About the training of the teacher network #9

Closed yuyangpoi closed 2 months ago

yuyangpoi commented 2 months ago

The training of teacher networks requires the use of image frame data, but the EventVOT dataset does not include images. How to train the teacher network in this case?

wsasdsda commented 2 months ago

The training of teacher networks requires the use of image frame data, but the EventVOT dataset does not include images. How to train the teacher network in this case?

Hello, thank you for your question. When using EventVOT dataset in training, we used multi-view data as input. specifically,we converted the original CSV data of EventVOT into Event images and Voxel to build the two-branch inputs of teacher model.

yuyangpoi commented 2 months ago

Thank you for your response. So, when training the teacher network using the EventVOT dataset, instead of using color image data and event data as inputs, the network use two representations of events as inputs. Whereas, when training with other datasets containing image frames like VisEvent, the network use color image data and events as inputs, right?

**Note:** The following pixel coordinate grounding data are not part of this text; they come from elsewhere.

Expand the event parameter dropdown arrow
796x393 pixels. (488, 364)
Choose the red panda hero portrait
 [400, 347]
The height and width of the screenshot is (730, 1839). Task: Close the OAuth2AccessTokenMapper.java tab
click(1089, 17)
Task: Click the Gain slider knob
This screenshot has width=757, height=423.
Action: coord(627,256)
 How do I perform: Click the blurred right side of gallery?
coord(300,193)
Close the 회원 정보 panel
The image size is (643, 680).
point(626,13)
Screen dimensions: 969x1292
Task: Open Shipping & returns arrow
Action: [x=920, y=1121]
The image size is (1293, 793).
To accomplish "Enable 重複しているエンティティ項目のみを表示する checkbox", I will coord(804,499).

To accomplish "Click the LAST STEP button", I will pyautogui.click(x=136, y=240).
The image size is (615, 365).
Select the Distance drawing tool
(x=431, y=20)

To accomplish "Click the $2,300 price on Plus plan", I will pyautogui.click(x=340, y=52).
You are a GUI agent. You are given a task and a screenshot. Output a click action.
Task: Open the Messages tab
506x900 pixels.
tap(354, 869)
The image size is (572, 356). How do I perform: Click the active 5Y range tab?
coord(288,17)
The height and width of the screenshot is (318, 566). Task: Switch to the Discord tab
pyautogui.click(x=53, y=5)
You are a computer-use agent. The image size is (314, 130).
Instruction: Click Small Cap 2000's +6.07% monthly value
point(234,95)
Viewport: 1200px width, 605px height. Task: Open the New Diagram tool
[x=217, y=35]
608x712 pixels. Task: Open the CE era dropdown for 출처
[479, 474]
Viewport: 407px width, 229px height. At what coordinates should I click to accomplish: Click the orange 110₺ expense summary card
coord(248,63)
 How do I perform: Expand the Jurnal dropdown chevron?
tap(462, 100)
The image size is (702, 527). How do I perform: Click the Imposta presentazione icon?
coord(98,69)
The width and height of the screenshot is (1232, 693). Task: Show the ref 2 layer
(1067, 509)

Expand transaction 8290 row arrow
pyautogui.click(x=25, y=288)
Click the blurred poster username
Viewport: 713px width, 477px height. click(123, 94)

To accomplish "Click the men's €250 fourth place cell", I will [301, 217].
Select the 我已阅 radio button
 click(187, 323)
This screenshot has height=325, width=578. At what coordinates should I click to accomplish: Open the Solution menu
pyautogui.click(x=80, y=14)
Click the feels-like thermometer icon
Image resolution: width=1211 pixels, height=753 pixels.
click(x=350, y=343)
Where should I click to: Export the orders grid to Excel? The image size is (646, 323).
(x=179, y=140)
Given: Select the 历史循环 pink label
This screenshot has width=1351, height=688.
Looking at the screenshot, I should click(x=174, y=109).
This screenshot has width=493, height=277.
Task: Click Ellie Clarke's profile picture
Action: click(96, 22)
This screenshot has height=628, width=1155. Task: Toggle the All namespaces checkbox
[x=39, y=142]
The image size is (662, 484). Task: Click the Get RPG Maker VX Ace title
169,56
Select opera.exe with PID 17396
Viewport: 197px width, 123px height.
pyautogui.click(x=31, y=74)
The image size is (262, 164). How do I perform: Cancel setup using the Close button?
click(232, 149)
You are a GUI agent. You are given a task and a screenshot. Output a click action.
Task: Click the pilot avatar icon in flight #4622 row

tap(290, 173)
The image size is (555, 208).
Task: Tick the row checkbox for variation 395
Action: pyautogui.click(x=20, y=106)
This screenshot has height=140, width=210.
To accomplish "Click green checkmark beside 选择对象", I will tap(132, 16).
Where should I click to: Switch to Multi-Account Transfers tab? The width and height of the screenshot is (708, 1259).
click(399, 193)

wsasdsda commented 2 months ago

Thank you for your response. So, when training the teacher network using the EventVOT dataset, instead of using color image data and event data as inputs, the network use two representations of events as inputs. Whereas, when training with other datasets containing image frames like VisEvent, the network use color image data and events as inputs, right?

Yes, that's right!

yuyangpoi commented 2 months ago

Thanks!